- Published on
Twelve CVEs in datamodel-code-generator: seven from the code, five from the patch
- Authors
- Name
- Hamza Haroon
- @thegr1ffyn
After six CVEs in swagger-typescript-api, I wanted to know whether the same patterns held in a different language and a different ecosystem. I pointed the same methodology at datamodel-code-generator, the Python tool that turns a JSON Schema, OpenAPI, GraphQL, or XSD document into Python data models. The first pass produced seven advisories: code injection, code execution on import, and server-side request forgery. The maintainer fixed all seven and cut a security release. Then I came back and attacked the fixes, and the patches gave up five more CVEs. Twelve in total, all published with assigned CVEs at github.com/koxudaxi/datamodel-code-generator/security.
Start with the scale, because it is what makes this matter. datamodel-code-generator is one of the most heavily used model generators in the Python ecosystem. At the time of writing it pulls roughly 14.5 million downloads a month on PyPI, about 3.6 million a week and more than 600,000 on a single day, which works out to well over 170 million downloads a year. It is recommended in the FastAPI documentation, depended on by a long tail of API and SDK tooling, and wired into countless build pipelines that turn a JSON Schema, OpenAPI, GraphQL, or XSD document into typed pydantic, dataclasses, msgspec, or TypedDict models. The appeal is the same as every codegen tool: point it at a schema and get safe-looking Python back. That reach is exactly what turns one malicious schema into a supply-chain problem. Every team that generated models from a spec they did not author, then imported the result, was one crafted string away from running the schema author's code.
The first seven
| CVE | Finding | CVSS | Severity |
|---|---|---|---|
| CVE-2026-54621 | Code injection via unescaped carriage return in GraphQL Union description | 7.8 | High |
| CVE-2026-54653 | Code injection via attacker-controlled default_factory schema field | 8.8 | High |
| CVE-2026-54654 | Code injection via unescaped carriage return in --extra-template-data comment | 7.8 | High |
| CVE-2026-54655 | Code execution on import via x-python-type JSON-Schema extension | 7.8 | High |
| CVE-2026-54656 | Code execution on import via unescaped validators in --extra-template-data | 7.8 | High |
| CVE-2026-54690 | SSRF via JSON-Schema $ref to an HTTP URL, fetched by default | 8.2 | High |
| CVE-2026-54691 | SSRF via --url: no host or IP validation, follows redirects | 8.2 | High |
The five that came from attacking the fixes
| CVE | Finding | CVSS | Severity |
|---|---|---|---|
| CVE-2026-55415 | Code injection via x-python-import / customTypePath in generated import statements | 7.5 | High |
| CVE-2026-55389 | Arbitrary local file read via JSON-Schema $ref (file:// and ../), bypassing --no-allow-remote-refs | 7.5 | High |
| CVE-2026-55390 | Arbitrary local file read via XSD schemaLocation path traversal, with no remote-ref gate | 7.5 | High |
| CVE-2026-55391 | SSRF protection bypass via DNS rebinding | 7.5 | High |
| CVE-2026-55403 | Authorization and request headers leaked to a cross-origin redirect target | 3.7 | Low |
Affected:
datamodel-code-generatorthrough the 0.61.0 line, depending on the finding. Fixed: all twelve are addressed in current releases. Action: update to the latestdatamodel-code-generator. If you generate models from third-party, vendored, or user-supplied schemas, or you run the tool in CI on specs you did not author, update now and audit any generated.pyyou have already committed for statements sitting at module or class-body scope.
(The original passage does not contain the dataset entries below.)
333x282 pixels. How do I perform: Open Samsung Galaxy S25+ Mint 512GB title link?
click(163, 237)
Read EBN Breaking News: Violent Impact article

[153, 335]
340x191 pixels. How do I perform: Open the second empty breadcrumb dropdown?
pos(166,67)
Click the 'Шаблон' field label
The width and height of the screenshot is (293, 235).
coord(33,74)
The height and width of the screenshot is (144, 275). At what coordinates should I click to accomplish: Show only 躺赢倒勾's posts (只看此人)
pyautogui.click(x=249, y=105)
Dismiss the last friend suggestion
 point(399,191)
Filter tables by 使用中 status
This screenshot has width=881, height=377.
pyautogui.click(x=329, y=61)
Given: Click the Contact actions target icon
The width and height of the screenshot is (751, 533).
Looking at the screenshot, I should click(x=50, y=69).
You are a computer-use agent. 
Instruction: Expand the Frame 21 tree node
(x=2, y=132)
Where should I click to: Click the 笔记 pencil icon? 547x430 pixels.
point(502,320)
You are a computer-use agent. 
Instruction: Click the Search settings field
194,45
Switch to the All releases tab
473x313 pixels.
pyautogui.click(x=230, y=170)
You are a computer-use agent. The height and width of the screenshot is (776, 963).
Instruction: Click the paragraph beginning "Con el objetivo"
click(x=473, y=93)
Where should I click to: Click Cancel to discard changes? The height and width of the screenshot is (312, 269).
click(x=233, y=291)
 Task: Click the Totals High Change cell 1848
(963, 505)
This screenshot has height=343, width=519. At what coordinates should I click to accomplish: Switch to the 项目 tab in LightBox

Why a code generator is a better target than the code it generates
The output of a code generator is source code that someone is about to import and run. If the person who wrote the schema controls a string that lands in a code position without escaping, they control what executes. The schema stops being data and becomes code.
datamodel-code-generator builds its Python output through Jinja2 templates and, in a few places, through raw f-string interpolation in the model layer. Jinja2 does not escape for Python the way it would for HTML, and the model layer mostly relies on repr() to quote values safely. The interesting positions are the ones where neither protection applies: a value dropped into a # comment, a value interpolated as a bare expression rather than repr()-quoted, an extension value forwarded verbatim as a type annotation or an import path. Every finding here is one of those positions. The only question for each is which code position, and what runs when Python reaches it.
The carriage return that ends a comment
The cleanest of the first seven is also the smallest. The Union templates render a schema's description into a Python comment like this, in UnionTypeStatement.jinja2 and its two siblings:
# {{ description | replace('\n', '\n# ') }}
The filter rewrites every line feed into a line feed plus a new # so multi-line descriptions stay commented. It handles \n. It does nothing about a bare carriage return. This is the learning point worth keeping: Python's tokenizer treats a lone \r as a physical-line terminator exactly like \n (the language reference lists CR, LF, and CRLF as the three physical-line endings), and \r is not in the set anyone thinks to escape. The comment ends at the carriage return and whatever follows is parsed as Python.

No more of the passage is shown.